AVAILABLE DATA Start Marker

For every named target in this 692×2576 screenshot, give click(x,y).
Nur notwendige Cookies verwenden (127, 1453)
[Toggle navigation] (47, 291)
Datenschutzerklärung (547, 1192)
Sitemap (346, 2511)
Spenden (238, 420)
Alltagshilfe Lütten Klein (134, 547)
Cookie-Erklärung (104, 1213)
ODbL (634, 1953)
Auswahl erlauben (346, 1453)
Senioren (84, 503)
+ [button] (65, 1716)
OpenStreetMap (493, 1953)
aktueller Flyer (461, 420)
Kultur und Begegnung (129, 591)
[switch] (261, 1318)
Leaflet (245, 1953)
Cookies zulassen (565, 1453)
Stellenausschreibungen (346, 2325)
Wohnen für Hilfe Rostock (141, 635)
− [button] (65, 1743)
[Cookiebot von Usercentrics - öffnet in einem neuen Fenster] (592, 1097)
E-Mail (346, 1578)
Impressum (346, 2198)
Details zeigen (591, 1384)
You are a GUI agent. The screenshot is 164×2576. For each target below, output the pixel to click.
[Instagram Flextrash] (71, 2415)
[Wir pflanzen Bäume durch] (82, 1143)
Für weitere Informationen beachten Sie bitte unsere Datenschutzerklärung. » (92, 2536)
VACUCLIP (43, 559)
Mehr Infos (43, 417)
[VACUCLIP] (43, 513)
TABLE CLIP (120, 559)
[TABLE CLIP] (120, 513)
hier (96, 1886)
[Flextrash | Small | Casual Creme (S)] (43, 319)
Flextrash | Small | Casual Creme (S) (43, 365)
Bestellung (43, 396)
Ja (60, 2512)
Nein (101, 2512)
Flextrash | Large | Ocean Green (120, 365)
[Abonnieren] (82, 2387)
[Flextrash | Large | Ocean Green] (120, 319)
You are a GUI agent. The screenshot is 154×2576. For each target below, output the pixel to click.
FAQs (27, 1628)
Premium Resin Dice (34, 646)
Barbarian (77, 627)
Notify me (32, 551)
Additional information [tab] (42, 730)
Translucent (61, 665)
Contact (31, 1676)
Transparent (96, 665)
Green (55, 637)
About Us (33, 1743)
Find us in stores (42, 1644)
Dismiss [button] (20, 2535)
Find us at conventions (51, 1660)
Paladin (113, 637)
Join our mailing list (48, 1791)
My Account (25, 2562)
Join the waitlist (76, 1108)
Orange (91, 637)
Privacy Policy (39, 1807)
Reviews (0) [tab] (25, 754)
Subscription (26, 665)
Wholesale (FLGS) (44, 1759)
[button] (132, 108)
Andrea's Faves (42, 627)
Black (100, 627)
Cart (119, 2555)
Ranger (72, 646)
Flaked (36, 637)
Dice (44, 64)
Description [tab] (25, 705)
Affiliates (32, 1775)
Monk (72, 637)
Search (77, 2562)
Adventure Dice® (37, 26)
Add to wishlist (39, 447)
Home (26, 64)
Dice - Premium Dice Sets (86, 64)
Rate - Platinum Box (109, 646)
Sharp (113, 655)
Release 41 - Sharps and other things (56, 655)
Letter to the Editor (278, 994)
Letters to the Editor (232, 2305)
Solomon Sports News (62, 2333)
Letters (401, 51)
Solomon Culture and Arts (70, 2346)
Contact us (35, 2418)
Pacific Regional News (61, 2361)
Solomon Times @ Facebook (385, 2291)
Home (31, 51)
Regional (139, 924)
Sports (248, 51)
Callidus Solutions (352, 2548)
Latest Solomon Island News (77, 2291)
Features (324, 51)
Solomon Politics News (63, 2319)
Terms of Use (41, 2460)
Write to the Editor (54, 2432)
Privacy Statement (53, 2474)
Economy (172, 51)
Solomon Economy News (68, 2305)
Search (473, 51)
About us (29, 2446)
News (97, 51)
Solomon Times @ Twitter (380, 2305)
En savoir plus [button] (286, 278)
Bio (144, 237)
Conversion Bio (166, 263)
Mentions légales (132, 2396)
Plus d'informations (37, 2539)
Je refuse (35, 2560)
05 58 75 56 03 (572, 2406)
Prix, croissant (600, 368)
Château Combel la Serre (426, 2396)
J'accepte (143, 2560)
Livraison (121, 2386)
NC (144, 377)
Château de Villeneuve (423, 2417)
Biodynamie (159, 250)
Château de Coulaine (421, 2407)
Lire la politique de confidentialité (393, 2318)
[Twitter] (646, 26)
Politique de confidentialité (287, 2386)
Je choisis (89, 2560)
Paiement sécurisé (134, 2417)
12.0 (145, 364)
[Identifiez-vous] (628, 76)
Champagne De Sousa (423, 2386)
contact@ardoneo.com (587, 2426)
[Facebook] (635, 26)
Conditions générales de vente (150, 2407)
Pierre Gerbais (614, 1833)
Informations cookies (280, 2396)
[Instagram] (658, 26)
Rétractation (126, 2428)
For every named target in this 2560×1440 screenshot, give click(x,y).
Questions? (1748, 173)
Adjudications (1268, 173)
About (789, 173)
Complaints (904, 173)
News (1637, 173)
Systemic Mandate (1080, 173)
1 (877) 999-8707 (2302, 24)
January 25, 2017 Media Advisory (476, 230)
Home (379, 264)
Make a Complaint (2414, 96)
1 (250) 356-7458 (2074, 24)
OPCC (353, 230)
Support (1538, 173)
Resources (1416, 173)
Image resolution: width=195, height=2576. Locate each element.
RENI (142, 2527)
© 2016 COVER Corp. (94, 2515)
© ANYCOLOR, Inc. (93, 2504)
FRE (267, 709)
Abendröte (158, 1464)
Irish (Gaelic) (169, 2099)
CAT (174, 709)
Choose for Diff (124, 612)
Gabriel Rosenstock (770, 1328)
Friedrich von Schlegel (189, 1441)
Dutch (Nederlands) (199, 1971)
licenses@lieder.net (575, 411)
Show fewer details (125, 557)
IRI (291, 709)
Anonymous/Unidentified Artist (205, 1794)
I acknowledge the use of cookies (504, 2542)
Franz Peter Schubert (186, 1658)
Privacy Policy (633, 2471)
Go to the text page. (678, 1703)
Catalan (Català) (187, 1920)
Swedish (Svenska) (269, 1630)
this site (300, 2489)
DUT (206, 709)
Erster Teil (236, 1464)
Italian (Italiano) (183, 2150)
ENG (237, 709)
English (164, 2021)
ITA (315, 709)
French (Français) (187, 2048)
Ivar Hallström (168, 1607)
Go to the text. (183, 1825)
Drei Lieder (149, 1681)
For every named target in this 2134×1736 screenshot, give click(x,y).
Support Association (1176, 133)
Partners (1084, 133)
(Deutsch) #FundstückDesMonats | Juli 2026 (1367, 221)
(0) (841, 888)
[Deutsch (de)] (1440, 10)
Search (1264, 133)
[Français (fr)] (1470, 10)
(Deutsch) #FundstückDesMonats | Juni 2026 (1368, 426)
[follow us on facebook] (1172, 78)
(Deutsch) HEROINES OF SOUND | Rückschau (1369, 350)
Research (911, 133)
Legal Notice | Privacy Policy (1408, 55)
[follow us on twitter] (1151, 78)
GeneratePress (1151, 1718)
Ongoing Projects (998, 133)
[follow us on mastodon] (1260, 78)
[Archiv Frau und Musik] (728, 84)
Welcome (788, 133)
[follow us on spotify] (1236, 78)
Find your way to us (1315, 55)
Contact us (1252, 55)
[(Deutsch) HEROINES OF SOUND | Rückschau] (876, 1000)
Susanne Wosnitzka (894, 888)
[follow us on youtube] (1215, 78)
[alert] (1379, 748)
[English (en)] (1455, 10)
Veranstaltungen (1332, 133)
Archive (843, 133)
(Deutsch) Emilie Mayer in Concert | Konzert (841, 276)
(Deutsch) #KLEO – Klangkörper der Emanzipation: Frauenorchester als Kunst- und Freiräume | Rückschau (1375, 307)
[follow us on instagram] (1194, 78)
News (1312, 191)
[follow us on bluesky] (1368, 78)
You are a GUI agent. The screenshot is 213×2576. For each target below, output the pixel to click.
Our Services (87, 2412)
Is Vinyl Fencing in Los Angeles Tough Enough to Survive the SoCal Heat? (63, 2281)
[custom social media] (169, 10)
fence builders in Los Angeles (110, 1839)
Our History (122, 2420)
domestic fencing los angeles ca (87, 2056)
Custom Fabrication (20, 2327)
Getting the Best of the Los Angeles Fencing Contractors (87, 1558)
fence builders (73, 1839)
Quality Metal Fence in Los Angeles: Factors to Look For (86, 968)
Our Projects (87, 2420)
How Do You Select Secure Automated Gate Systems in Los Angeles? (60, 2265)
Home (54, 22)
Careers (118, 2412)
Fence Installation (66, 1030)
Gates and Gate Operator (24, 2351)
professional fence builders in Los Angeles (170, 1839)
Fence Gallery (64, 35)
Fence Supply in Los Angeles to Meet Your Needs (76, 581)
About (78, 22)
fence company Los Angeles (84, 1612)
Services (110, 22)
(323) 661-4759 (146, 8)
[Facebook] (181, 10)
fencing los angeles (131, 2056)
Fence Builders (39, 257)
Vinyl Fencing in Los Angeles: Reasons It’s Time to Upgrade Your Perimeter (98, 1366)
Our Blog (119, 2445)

AVAILABLE DATA End Marker

* EXERCISE BRIEF *
Beginning at the line with "Quality Metal Fence" and stopping after the line with "Fence Builders (39, 257)", please write out every line of the data above exactly and nothing else.

* RESULT OF THIS TASK *
Quality Metal Fence in Los Angeles: Factors to Look For (86, 968)
Our Projects (87, 2420)
How Do You Select Secure Automated Gate Systems in Los Angeles? (60, 2265)
Home (54, 22)
Careers (118, 2412)
Fence Installation (66, 1030)
Gates and Gate Operator (24, 2351)
professional fence builders in Los Angeles (170, 1839)
Fence Gallery (64, 35)
Fence Supply in Los Angeles to Meet Your Needs (76, 581)
About (78, 22)
fence company Los Angeles (84, 1612)
Services (110, 22)
(323) 661-4759 (146, 8)
[Facebook] (181, 10)
fencing los angeles (131, 2056)
Fence Builders (39, 257)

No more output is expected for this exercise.